Rewrite FixNesting implementation to be tree-based.
commit0767bbc12dbbc8a9c31cc235f055443257ffa51e
authorEdward Z. Yang <ezyang@mit.edu>
Mon, 21 Oct 2013 05:18:59 +0000 (20 22:18 -0700)
committerEdward Z. Yang <ezyang@mit.edu>
Mon, 21 Oct 2013 05:37:01 +0000 (20 22:37 -0700)
tree05b7a03b33bb1f59b6c770609aa381ed2942147a
parentb3640e1af6cef99dbfe1a8bdfd9acefc11fc8549
Rewrite FixNesting implementation to be tree-based.

This mega-patch rips out the FixNesting implementation and the related
ChildDef components.  The primary algorithmic change is to convert from
use of tokens to tree nodes, which are far more amenable to the style
of processing that FixNesting uses.  Additionally, FixNesting has been
changed to go bottom-up rather than top-down, in order to avoid needing
to implement backtracking.

This patch simplifies a good deal of the relevant logic, since we no
longer need to continually recalculate the nesting structure when
processing things.  However, the conversion to the alternate format
incurs some overhead, so for small inputs these changes are not a win.
One possibility to greatly reduce the constant factors here is to switch
to entirely using libxml's representation, and never serializing tokens;
this would require one to rewrite injectors, however.

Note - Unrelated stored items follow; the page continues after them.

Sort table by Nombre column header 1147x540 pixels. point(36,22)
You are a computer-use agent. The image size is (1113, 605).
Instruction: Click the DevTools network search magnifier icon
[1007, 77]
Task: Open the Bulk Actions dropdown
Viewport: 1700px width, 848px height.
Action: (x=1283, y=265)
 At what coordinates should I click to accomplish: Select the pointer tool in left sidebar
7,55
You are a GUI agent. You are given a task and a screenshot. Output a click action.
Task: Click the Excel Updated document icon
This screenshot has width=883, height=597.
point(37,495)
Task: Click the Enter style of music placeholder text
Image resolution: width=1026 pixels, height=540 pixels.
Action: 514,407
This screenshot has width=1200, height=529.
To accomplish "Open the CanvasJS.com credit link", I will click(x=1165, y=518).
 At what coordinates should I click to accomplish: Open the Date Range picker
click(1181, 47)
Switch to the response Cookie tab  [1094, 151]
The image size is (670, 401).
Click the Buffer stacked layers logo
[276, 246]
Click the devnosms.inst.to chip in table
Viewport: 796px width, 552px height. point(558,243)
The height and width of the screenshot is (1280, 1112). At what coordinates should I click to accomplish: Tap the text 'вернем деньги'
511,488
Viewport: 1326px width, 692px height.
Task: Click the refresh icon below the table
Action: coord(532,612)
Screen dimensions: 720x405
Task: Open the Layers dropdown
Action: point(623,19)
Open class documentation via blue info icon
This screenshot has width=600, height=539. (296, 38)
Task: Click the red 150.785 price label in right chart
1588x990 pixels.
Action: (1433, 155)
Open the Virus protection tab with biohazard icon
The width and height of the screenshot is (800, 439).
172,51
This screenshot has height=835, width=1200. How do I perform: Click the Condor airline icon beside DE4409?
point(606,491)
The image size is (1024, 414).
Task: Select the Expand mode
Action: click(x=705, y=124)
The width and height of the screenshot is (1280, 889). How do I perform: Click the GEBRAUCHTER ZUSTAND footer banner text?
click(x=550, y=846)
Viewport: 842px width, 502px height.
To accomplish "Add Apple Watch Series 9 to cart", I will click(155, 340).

The iterative post-order traversal in FixNesting is a bit subtle, but
we have essentially reified the stack and continuations.

We've removed support for %Core.EscapeInvalidChildren.

Signed-off-by: Edward Z. Yang <ezyang@mit.edu>
22 files changed:
NEWS
configdoc/usage.xml
library/HTMLPurifier/ChildDef.php
library/HTMLPurifier/ChildDef/Chameleon.php
library/HTMLPurifier/ChildDef/Custom.php
library/HTMLPurifier/ChildDef/Empty.php
library/HTMLPurifier/ChildDef/List.php
library/HTMLPurifier/ChildDef/Optional.php
library/HTMLPurifier/ChildDef/Required.php
library/HTMLPurifier/ChildDef/StrictBlockquote.php
library/HTMLPurifier/ChildDef/Table.php
library/HTMLPurifier/ConfigSchema/schema/Core.EscapeInvalidChildren.txt
library/HTMLPurifier/Node.php
library/HTMLPurifier/Node/Text.php
library/HTMLPurifier/Strategy/FixNesting.php
tests/HTMLPurifier/ChildDef/CustomTest.php
tests/HTMLPurifier/ChildDef/ListTest.php
tests/HTMLPurifier/ChildDef/RequiredTest.php
tests/HTMLPurifier/ChildDef/TableTest.php
tests/HTMLPurifier/ChildDefHarness.php
tests/HTMLPurifier/ComplexHarness.php
tests/HTMLPurifier/Strategy/FixNestingTest.php